* ТЕКСТ ДЛЯ ЧТЕНИЯ:
·····

А все-таки войну мы проиграли. Только не ту, что вы думаете. Там, как ни крути ‒ максимум ничья.

На самом деле Россией была проиграна совершенно другая война. Та самая межцивилизационная. И оружием в этой проигранной нами войне была война, которую сейчас бы назвали информационной. Сама информационная война стара как мир. Недаром современные изобретатели термина ссылаются на труды и идеи древнекитайского стратега и философа войны Сунь Цзы.

Да, информационные войны имеют многовековую историю. Однако, до времен Крымской войны и предшествующих ей лет, в большинстве случаев это были лишь ограниченные по времени вспомогательные акции, подчиненные решению текущих задач военно-политического характера. Типа антианглийской пропаганды во французской печати при Наполеоне.

Все эти кампании нельзя даже сравнить с той планомерной и рассчитанной на долгие годы стратегией антироссийской агитации в Европе, развернутой в полную силу не позднее середины 1830-х годов, усилившейся в период непосредственно предшествующий Крымско-мировой войне и во время нее, и отнюдь не прекратившейся с ее окончанием.

Стратегия эта с самого начала планировала ведение пропаганды и агитации во всех слоях, как европейского, так и русского общества самыми разнообразными методами.
Методы эти включали, как использование средств массовой информации и распространение соответствующей литературы, так и дипломатическую переписку, формируемые светские сплетни, устную агитацию, создание партий, кружков и обществ по интересам.

Результатом этой деятельности должно было стать не столько создание информационного вакуума вокруг боевых действий в России, сколько формирование негативного имиджа России не только в европейском, но и главное − в русском обществе.

И вот эта информационная стратегия заражения и разложения России изнутри при информационной блокаде извне достигла много больших успехов, чем англо-французский экспедиционный корпус в Крыму. В процессе той же Севастопольской обороны выяснилось, что воевать с русской армией и черноморской морской пехотой, ох как трудно!

А вот оболгать их не стоит ничего.

У франко-саксов оказалось в руках такое могучее средство массовой дезинформации, как телеграф. Не сравнишь с телевидением, но тоже…

У нас в Крыму его тогда не было, а союзнички ‒ кабель подтянули. И по кабелю этому, в Лондоны и Парижи разные, слали каждый божий день дезу о подвигах своих беззаветных, шустрости и умелости неимоверных. Ну и натурально ‒ о русском тысячелетнем рабстве, о тьме египетской.

Продолжать думаю не надо. Можете просто включить телевизор.

Ну, так вот, в Лондонах и Парижах вся эта информационная помойка сливалась в уже тогда самую демократическую и прогрессивную прессу, а оттуда прямиком ‒ в прессу Российскую. В то время еще может и подцензурную, но зато доверчивую. И страстно желающую вдобавок стать также демократической и прогрессивной. Кое-что кабель сообщал секретно, по дипканалам. Еще платить, полагаю, приходилось за этот бред.

В России прогрессивная или образованная публика, ‒ она же общественность, ‒ сразу после смерти Николая Павловича высунула голову, принюхалась, а тут такая благодать ‒ родную страну поносят! И даже со страниц родной печати. Правда, пока со ссылкой на «Рейтер» или «Таймс», или что у них там тогда было, «Пари тужур» какой-нибудь.

Так был произведен первый крупномасштабный эксперимент манипулирования сознанием мирового сообщества.

·····

* ИСХОДНЫЕ МАТЕРИАЛЫ:

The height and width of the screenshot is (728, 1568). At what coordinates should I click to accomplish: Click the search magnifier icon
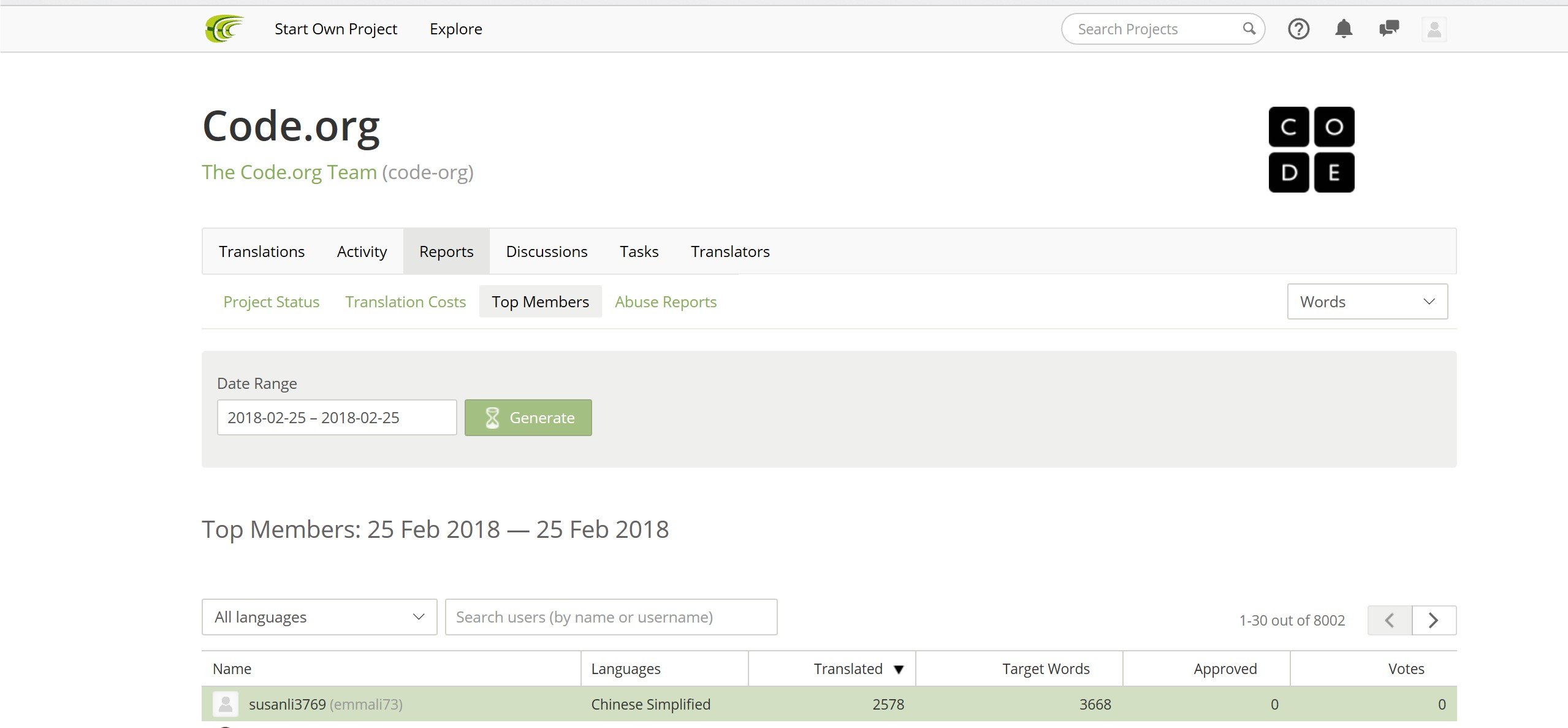click(x=1249, y=29)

·····

* ЗАДАНИЕ:
Переведите на английский язык следующее предложение из текста для чтения: «Стратегия эта с самого начала планировала ведение пропаганды и агитации во всех слоях, как европейского, так и русского общества самыми разнообразными методами».

* ОТВЕТ НА ЗАДАНИЕ:
From the very beginning, this strategy envisioned conducting propaganda and agitation among all strata of both European and Russian society by the most diverse methods.